I just got home from the doctor. Been feeling horrible since last Tuesday night and today I was short of breath and coughing horribly and my chest was tight and I just felt awful. I had asthma when I was a child but I haven't had any problems in years. I've had cats for almost a year now and been fine. When I went to see the doctor he said my lung function was at 60% of normal and that I was having a flare up of asthma and bronchitis. He asked me if I had been exposed to anything different lately and the only thing I could think of was that last Tuesday I was exposed to my patient's new dog (I work as a home health nurse). So my question is, is it possible to be allergic to dogs only and not cats?


----------



## crazycatlady88 (Sep 25, 2010)

yes, I have severe alergies to certain dogs, especially long haired ones. I have 6 cats though and only suffer mild allergies. 

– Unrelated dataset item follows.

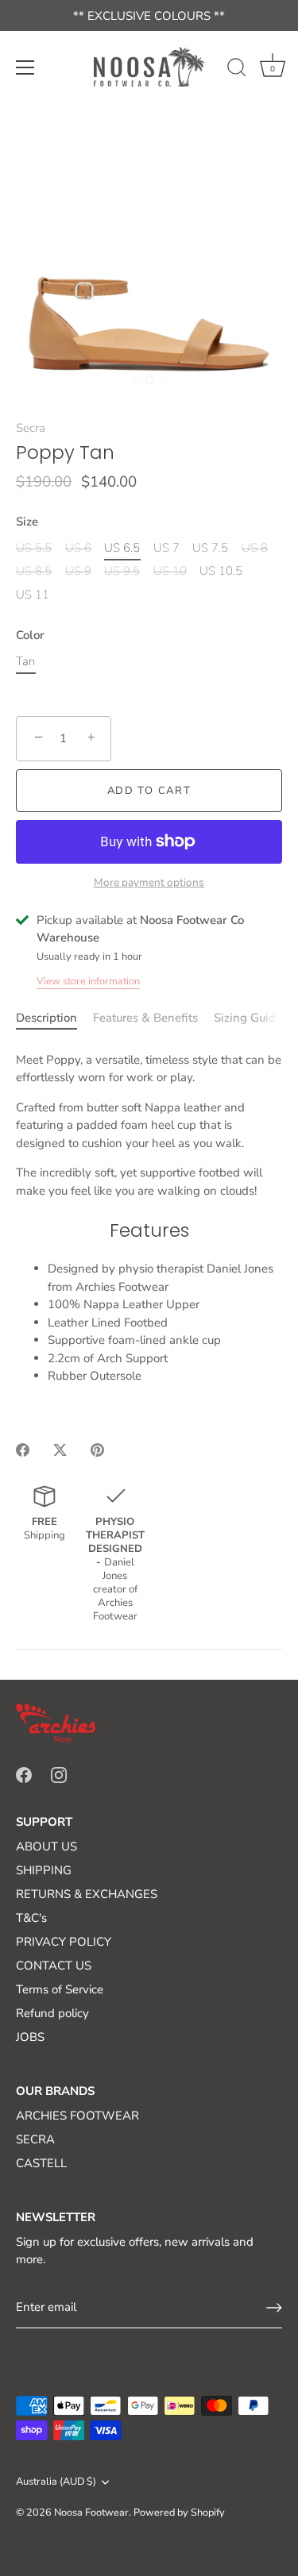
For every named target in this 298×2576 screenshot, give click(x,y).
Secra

Ask your doctor for an allergy shot, they work wonders. I need to get mine renewed every 3-4 months.


----------



## Leni (Sep 21, 2010)

Ok, thanks. I see him again next week for followup so will definitely bring that up. Just wanted to make sure I wasn't crazy, haha I was wracking my brain all day trying to figure out what else has been new lately to make me react that way and that is the only thing I could think of.


----------



## Brooky_66 (Aug 25, 2010)

yes i have 6 dogs and no problem and i am very allergic to cats (even though i have 7 right now =)..)


----------



## teasha (Aug 15, 2010)

It is also possible to develop allergies later in life. Brenna's Mom how do you manage that? Just curious.


----------



## stevescott213 (Nov 14, 2008)

When I was tested for allergies I had a strong reaction to dogs and a very slight one to cats. I remember the doc saying since I had a cat at the time and had been around them since birth I was probably sort of desensitized to cat dander....enough that it didn't really bother me. So yes you could be fine with cats and react strongly to dogs.


----------



## Ducman69 (Aug 28, 2010)

Be sure you're actually allergic to the dog, and not what the dog is bringing in. My sister's dogs run through the tall fields and are covered in things especially the pollen from all the flowers they smash through on their escapades. 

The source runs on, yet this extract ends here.